Address:     Kyun Taw Road
Year built:   2001
Architect:    Unknown


In a city full of surprises, this may be one of Yangon’s more surreal buildings. First there’s the premise: an entire permanent exhibition dedicated to class-A drugs and Myanmar’s (frankly dubious) triumphs in stopping their production. And then there’s the building itself: impossibly vast and imposing, with vague allusions to pagoda architecture, especially the tiered roof design and the canopy—although bizarrely, this one is held up by Roman Doric columns. The overgrown and empty surroundings, colonised by stray dogs, are rather haunting.

The façade is tiled a creamy beige. The logo of the Central Committee for Drug Abuse Control—a hand setting fire to opium poppies—adorns the alternate spaces between the three storeys’ mirrored windows.
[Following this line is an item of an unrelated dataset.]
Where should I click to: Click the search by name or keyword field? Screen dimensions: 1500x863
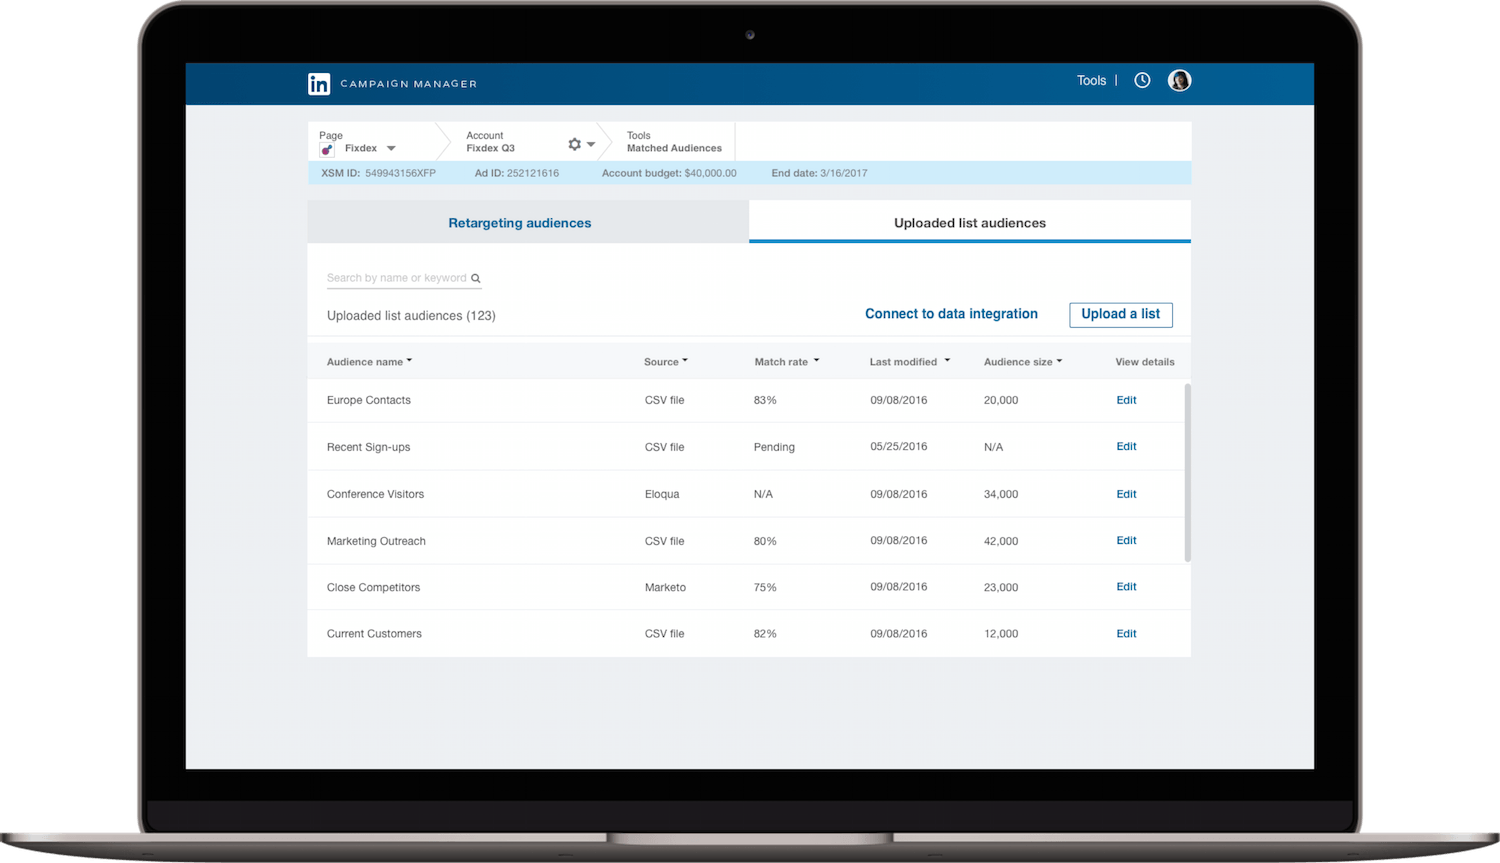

The logo also appears on the entrance’s heavy wooden doors.

The oversized building sits in the middle of a vast compound

But nothing prepares the visitor for what they find inside: first a deathly silence, ominous enough to discomfort even the most hardened drug users. (Presumably.)

The entrance features a vast portrait of Myanmar’s erstwhile leader, Than Shwe, surrounded by adoring officials. By the picture he is quoted announcing that his government would do its “utmost with whatever resources and capability we have in our hands to fight this drug menace threatening the entire humanity”.

Throughout the museum’s never-ending floors, visitors are treated with detailed descriptions of the global drug trade and the basics of industrial drug production. Fake ecstasy pills are pinned to the wall and itemised, like rare butterflies. You will also find photos of apprehended producers and traffickers and victims in the advanced stages of addiction. Haunting paintings adorn the walls, illustrating the medical and figurative torments of drug abuse along with captions like “From insanity to death”.

An enormous canopy, held up by roman columns, marks the entrance

After the bloodbath of 1988, the junta reeled from international condemnation and sought ways to boost its international profile. In an article about the museum, Vice, an American magazine (with a loud, proud and liberal take on recreational drug consumption) notes that there were “650 square miles of opium-producing fields scattered throughout Myanmar, and 80 per cent of New York City’s street heroin arrived by way of Southeast Asia’s notorious Golden Triangle” in the 1990s; the bizarre museum showed a government “desperate for good PR”, in Vice’s words.

The tiered roof design alludes to the country’s pagodas

Today the problem is far from eradicated. Myanmar is the largest producer of methamphetamine and a mixture called ­yaba (methamphetamine and caffeine) is ravaging the country’s youth in many impoverished areas. While Myanmar’s war on drugs did appear to make some headway until the mid-2000s, poor farmers are returning to heroin production for lack of other options. Poppy cultivation nearly tripled between 2006 and early 2015.